[Dataset items]
--------------------
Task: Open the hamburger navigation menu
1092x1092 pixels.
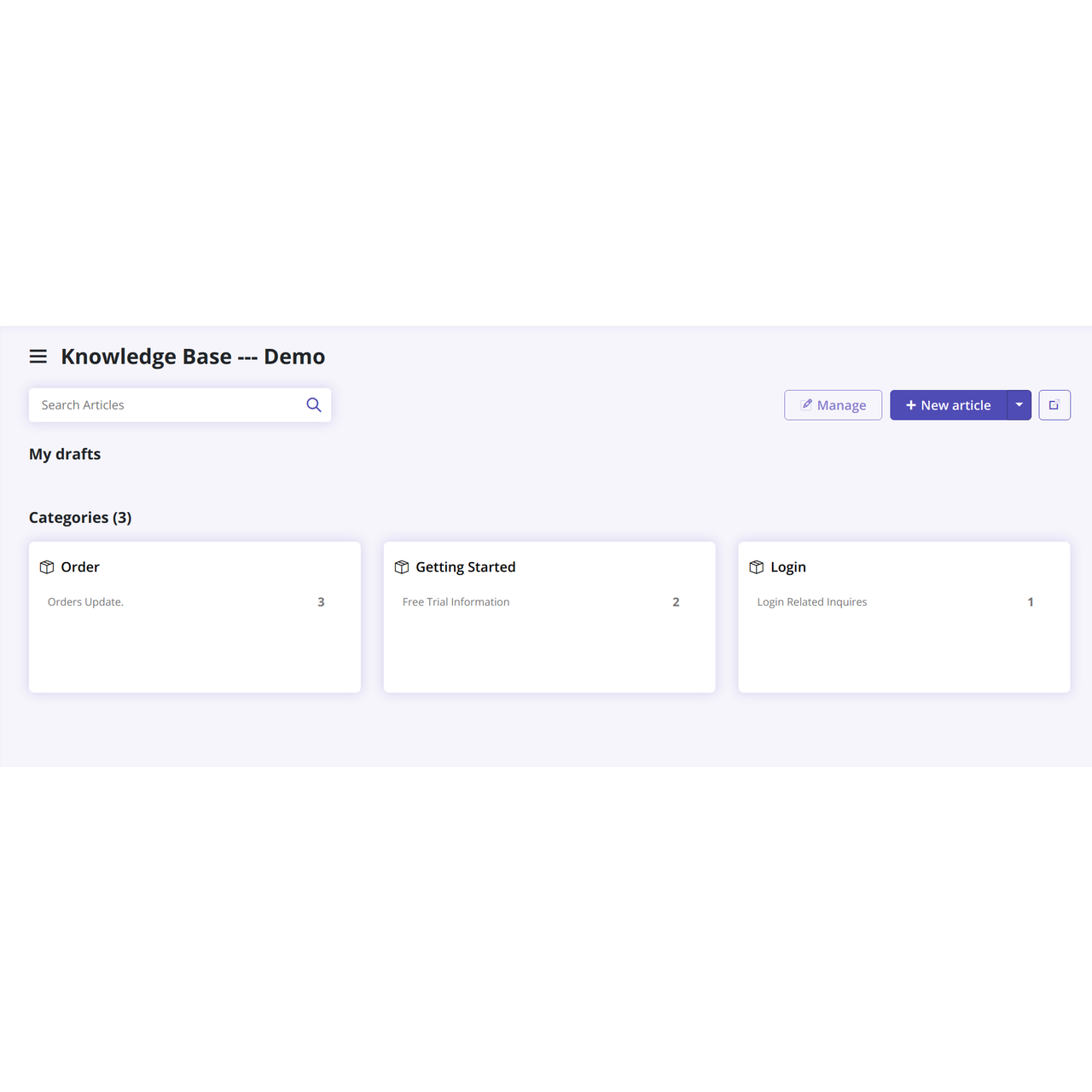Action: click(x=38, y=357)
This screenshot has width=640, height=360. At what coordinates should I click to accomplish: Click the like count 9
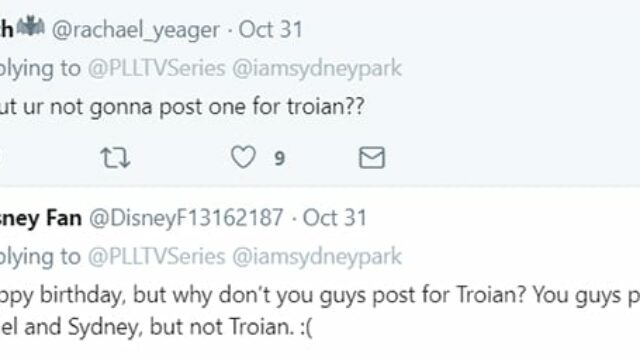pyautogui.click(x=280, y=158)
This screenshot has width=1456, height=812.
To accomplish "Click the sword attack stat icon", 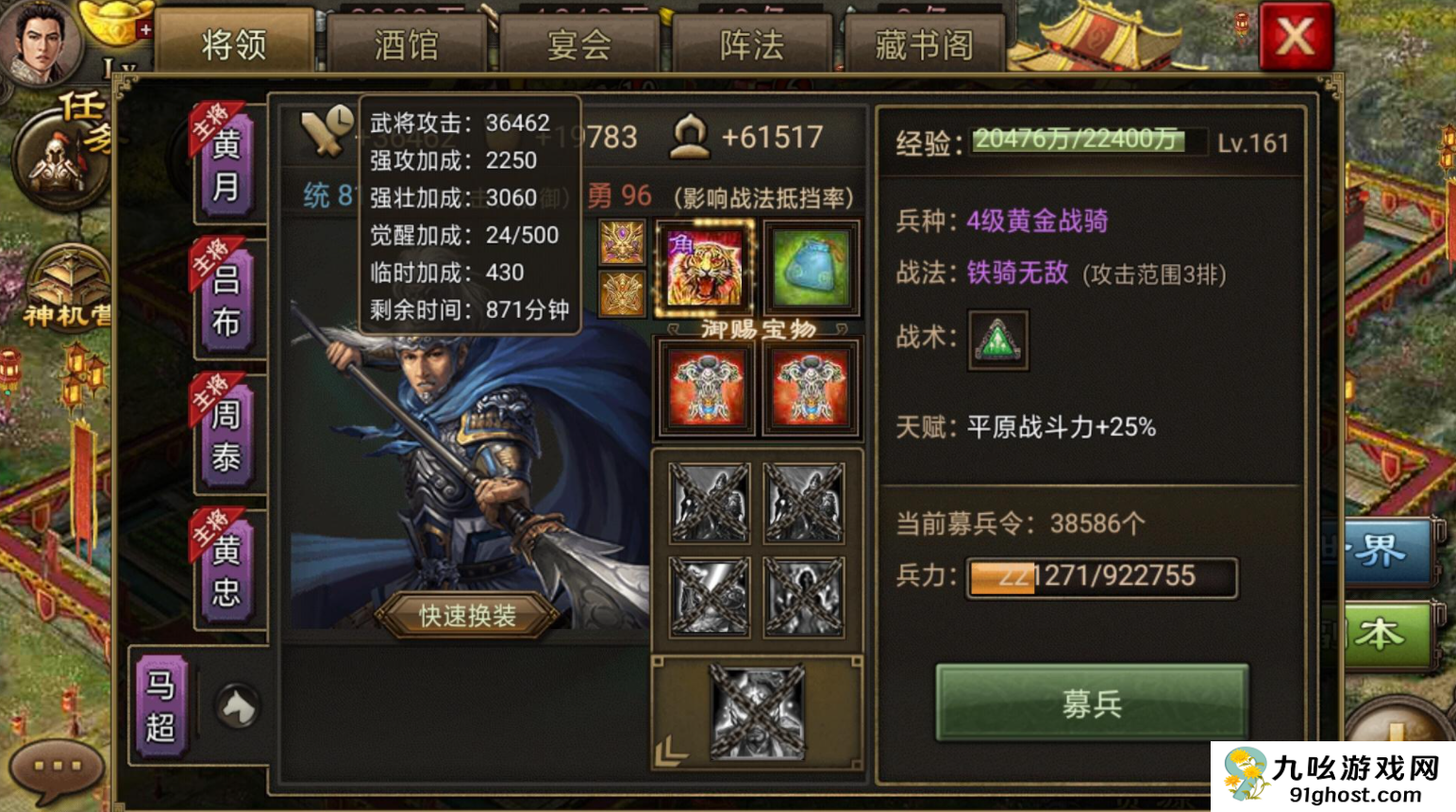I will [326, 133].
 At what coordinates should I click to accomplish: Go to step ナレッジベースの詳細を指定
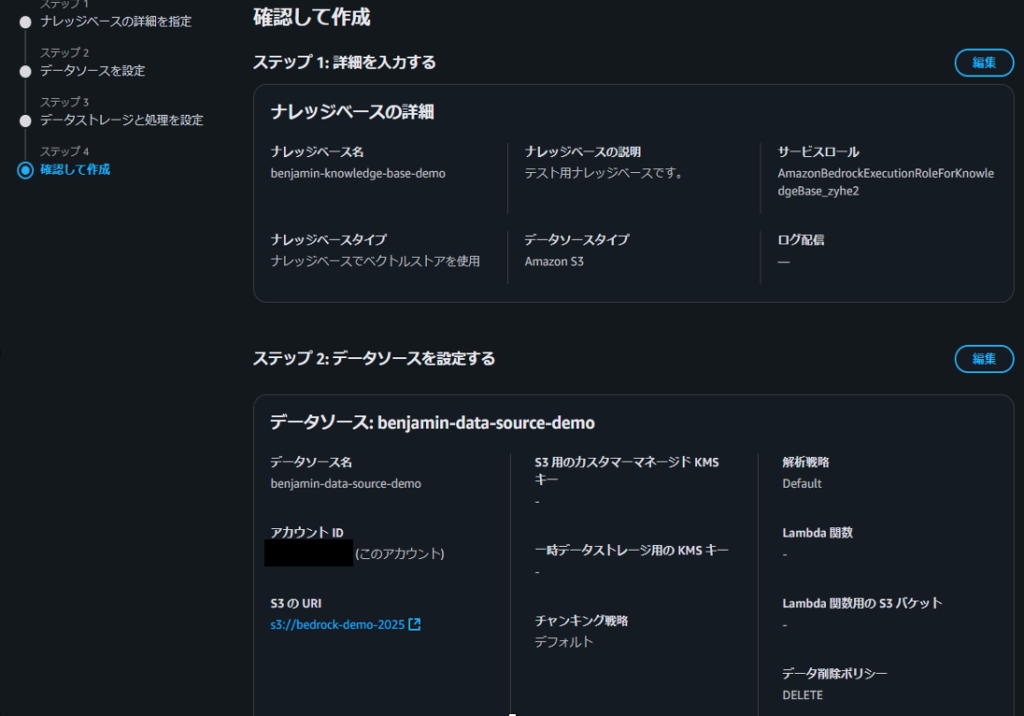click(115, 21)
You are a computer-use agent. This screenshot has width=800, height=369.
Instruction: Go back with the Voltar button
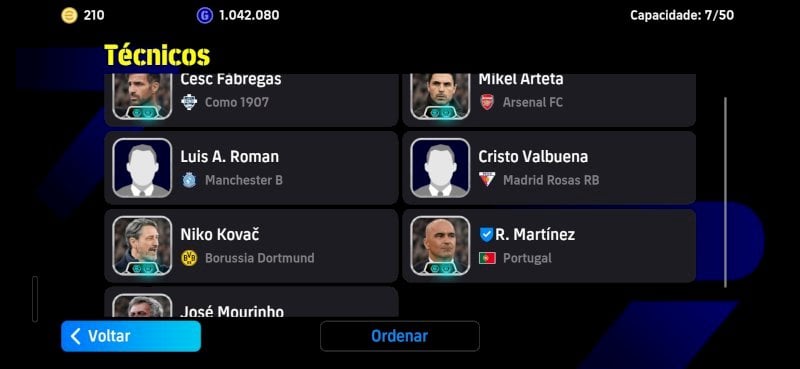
--------------------
YOUR OBJECTIVE: Only the lines from the one holding "At what coordinates should I click to accomplish: Go" to the last line of the entries above should be printed, exactly as they appear and with no pictures.

EXERCISE SOLUTION:
 At what coordinates should I click to accomplish: Go to step ナレッジベースの詳細を指定
click(115, 21)
You are a computer-use agent. This screenshot has width=800, height=369.
Instruction: Go back with the Voltar button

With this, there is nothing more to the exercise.